My introduction to the people of Bhalara occurred twenty years ago, when I arrived after the first of many long journeys to a place where I was expected to adjust with enthusiasm and teach with deft and determination as a Peace Corps teacher of mathematics and science. The math was simple, the science challenging to teach in Nepali. But that experience gave me the gift of gab, a fluency of language learned through serendipity and wonder rather than through anthropological "investigation." I was socialized into speaking a form of village speech (gauli basha) , which rarely fails to communicate in Bhalara and endlessly amuses my urban Nepalese friends and colleagues. I view Nepalese culture quite differently now than I did earlier; back then I was more like the teacher and poet Themozhiyar in Margaret Trawick's (1990) warm ethnography of a Tamil family that visits Trawick in upstate New York. Themozhiyar cannot silently observe the culture around him in America, and he reacts in a moral but none- theless ethnocentric way (20-21). I am not as rebellious against aspects of Nepalese culture as I was at twenty, though I have opinions about caste and gender practices. People in Bhalara have come to" know my position on these issues, and if that has altered my research in any way, it is in the direction of debate with those involved, asking of us all sometimes uncomfortable reflexivity.

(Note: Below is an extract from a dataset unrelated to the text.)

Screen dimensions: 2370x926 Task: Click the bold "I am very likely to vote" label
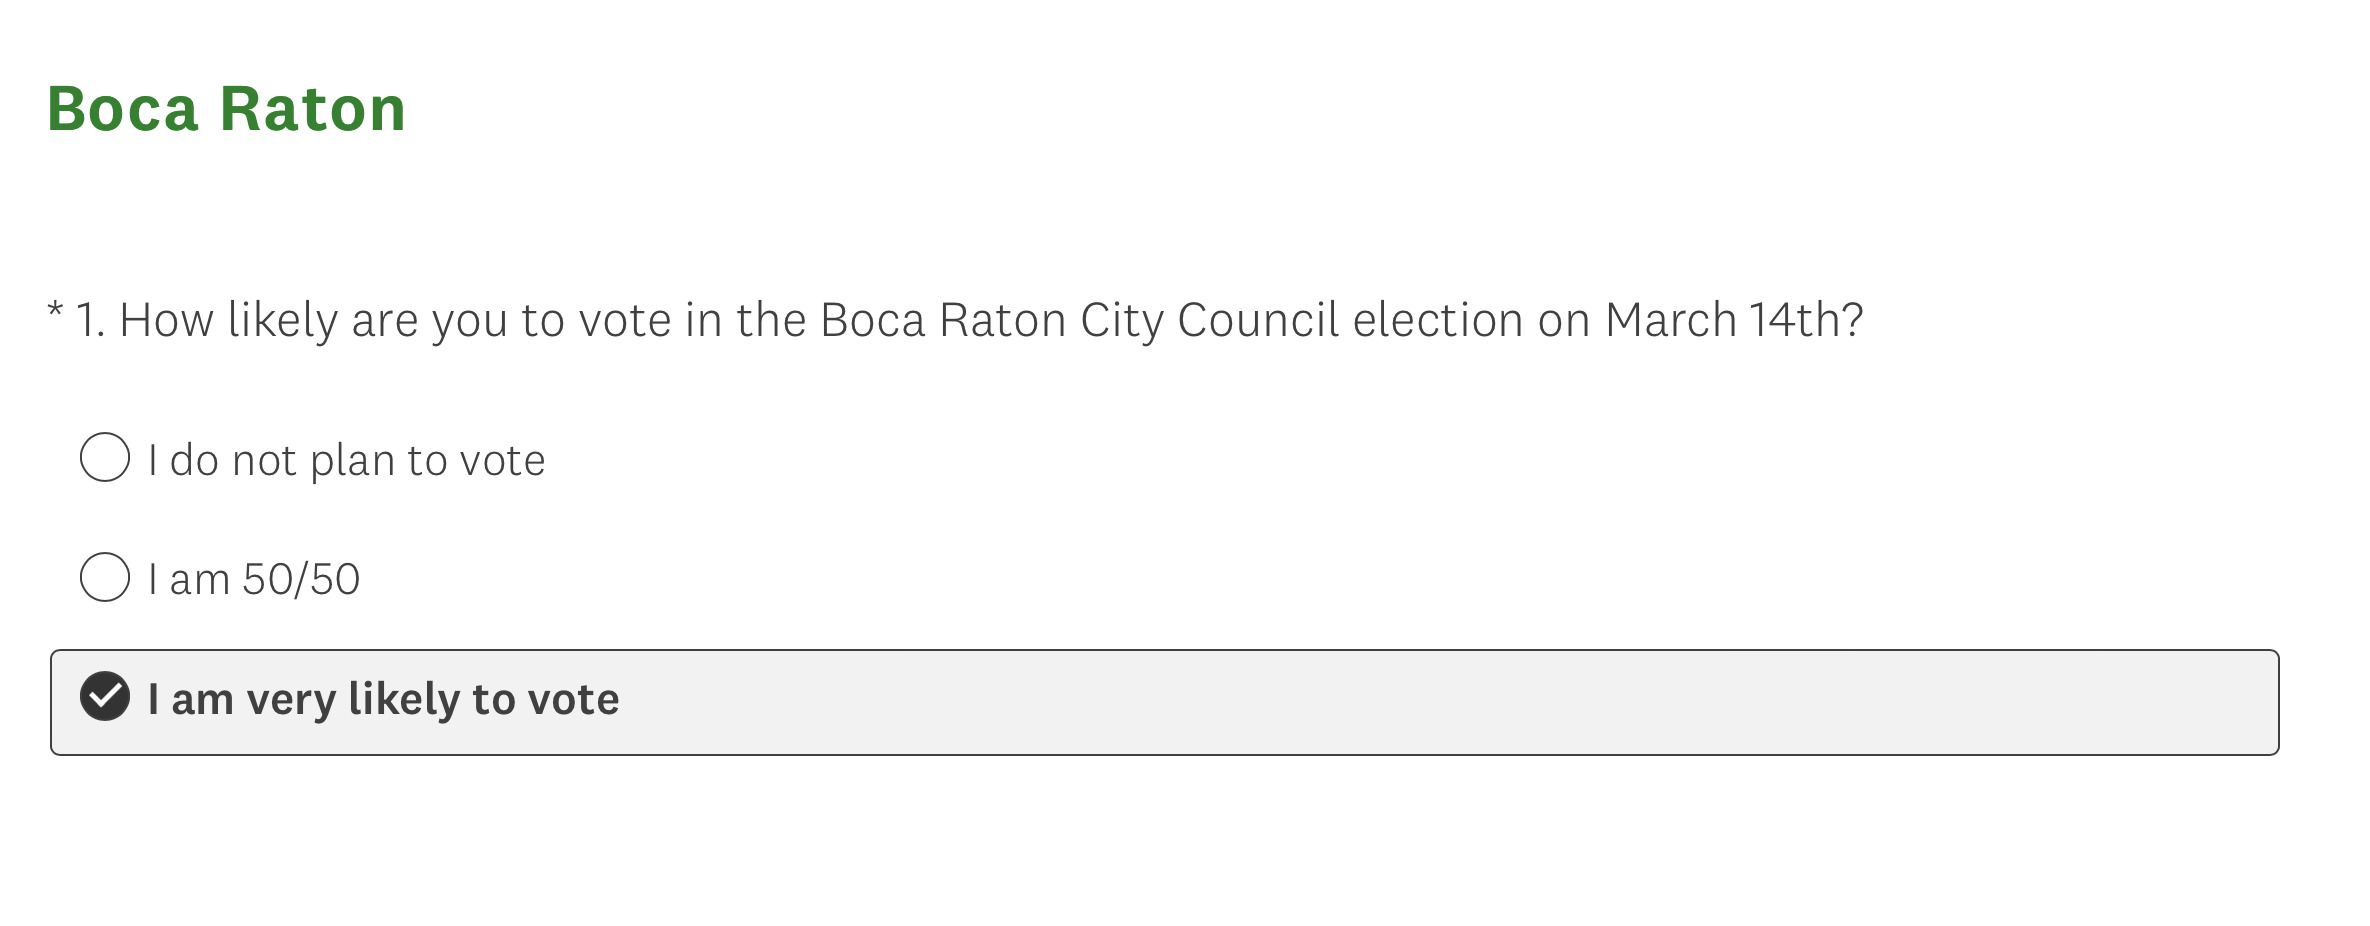coord(383,699)
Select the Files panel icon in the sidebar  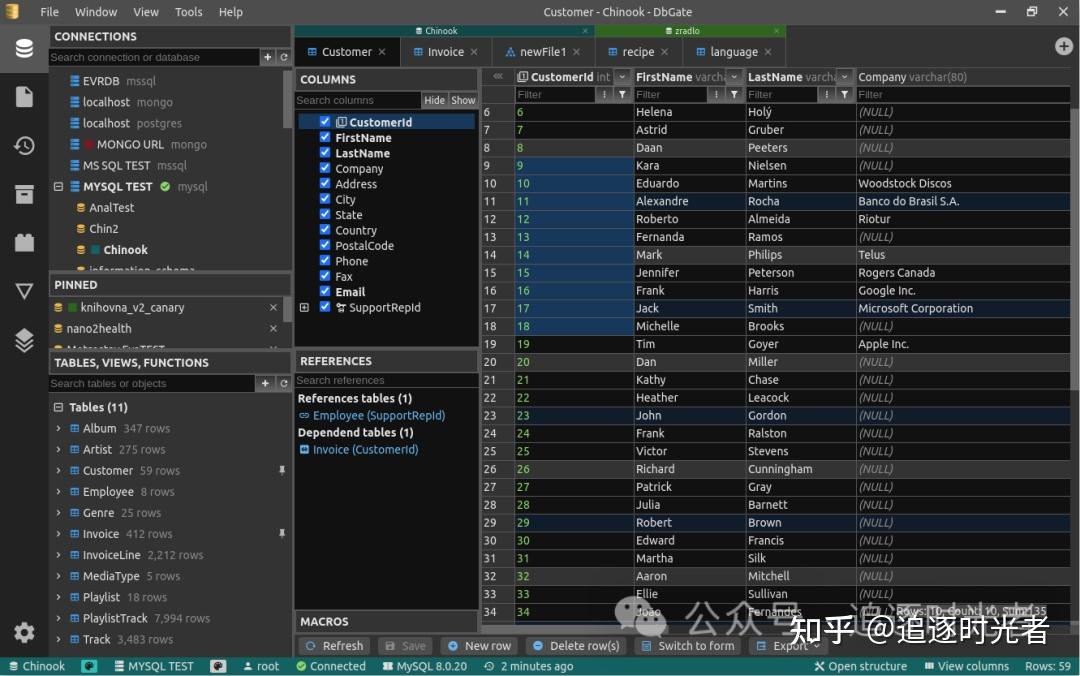click(23, 96)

Although my Peace Corps experience remains hidden in personal journals, during that time I gained the deepest understanding of Nepalese culture than I have at any time since, including the period of doctoral research from 1988 to 1990 and a follow-up period in the winter of 1995. The two research periods, as well as an earlier predissertation period of three months in the summer of 1985, have gone into the writing of this book. But the original knowledge and relationships from 1978 to 1980 helped build all that followed. I feel privileged to have been able to maintain a warm relationship with the people of Bhalara. I do not envy their difficult life or desite their spirituality, as have other visitors to the Himalayas (Adams 1996), but I do admire them and care about them as friends and family.